**Supplied records:**
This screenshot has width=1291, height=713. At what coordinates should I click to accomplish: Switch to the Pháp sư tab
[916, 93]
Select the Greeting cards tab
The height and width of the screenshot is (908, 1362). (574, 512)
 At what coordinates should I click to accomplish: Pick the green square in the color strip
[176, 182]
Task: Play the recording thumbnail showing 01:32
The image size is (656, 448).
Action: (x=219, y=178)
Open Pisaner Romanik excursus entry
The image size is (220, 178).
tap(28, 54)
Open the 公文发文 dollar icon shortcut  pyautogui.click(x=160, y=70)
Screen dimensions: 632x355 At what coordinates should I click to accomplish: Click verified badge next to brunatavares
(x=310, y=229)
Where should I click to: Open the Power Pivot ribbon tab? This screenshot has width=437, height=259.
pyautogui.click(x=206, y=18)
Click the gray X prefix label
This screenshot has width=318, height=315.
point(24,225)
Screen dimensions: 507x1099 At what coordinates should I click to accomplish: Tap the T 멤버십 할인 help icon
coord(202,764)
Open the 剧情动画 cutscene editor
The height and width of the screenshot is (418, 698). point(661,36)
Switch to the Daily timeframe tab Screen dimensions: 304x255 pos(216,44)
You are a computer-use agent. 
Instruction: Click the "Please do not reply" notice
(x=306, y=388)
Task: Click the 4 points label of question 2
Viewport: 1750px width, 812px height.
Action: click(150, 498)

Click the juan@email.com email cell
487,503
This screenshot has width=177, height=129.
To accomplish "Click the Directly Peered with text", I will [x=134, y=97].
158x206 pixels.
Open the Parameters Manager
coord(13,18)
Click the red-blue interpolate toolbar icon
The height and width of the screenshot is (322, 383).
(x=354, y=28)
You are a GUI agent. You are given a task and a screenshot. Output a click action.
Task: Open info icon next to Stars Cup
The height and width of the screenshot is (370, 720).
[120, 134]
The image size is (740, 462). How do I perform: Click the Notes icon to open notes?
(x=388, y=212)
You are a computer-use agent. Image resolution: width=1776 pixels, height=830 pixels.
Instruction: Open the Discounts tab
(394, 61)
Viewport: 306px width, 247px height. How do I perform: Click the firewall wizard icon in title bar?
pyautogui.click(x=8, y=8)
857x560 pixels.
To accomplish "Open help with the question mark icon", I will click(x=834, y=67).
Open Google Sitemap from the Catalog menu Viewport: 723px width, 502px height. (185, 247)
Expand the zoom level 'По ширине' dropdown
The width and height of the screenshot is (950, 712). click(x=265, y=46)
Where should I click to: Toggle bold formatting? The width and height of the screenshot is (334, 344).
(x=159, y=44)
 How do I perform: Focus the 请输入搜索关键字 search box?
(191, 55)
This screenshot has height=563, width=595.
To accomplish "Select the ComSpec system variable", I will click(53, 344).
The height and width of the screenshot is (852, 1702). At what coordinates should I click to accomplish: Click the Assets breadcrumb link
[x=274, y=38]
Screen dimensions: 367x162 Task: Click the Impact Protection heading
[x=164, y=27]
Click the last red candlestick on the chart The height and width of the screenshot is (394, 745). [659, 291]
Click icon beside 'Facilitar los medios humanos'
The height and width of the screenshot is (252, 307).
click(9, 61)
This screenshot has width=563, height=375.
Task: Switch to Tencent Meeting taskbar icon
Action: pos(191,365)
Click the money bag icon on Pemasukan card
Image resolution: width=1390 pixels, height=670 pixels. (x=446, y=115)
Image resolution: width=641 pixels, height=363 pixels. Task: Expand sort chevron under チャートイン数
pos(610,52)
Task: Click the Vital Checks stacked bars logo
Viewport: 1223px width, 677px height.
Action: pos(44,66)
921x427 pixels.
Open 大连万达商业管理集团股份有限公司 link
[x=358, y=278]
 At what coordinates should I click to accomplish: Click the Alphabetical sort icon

**The exercise:** Rescale the items from the line with "Switch to the Daily" up to and including the line with "(x=306, y=388)". Reproduce only those lines in full, requests included, with each click coordinate in the answers multiplied by 1.95 and rounded to a whole number (halves round up).

**Written response:**
Switch to the Daily timeframe tab Screen dimensions: 304x255 pos(421,86)
You are a computer-use agent. 
Instruction: Click the "Please do not reply" notice
(x=597, y=757)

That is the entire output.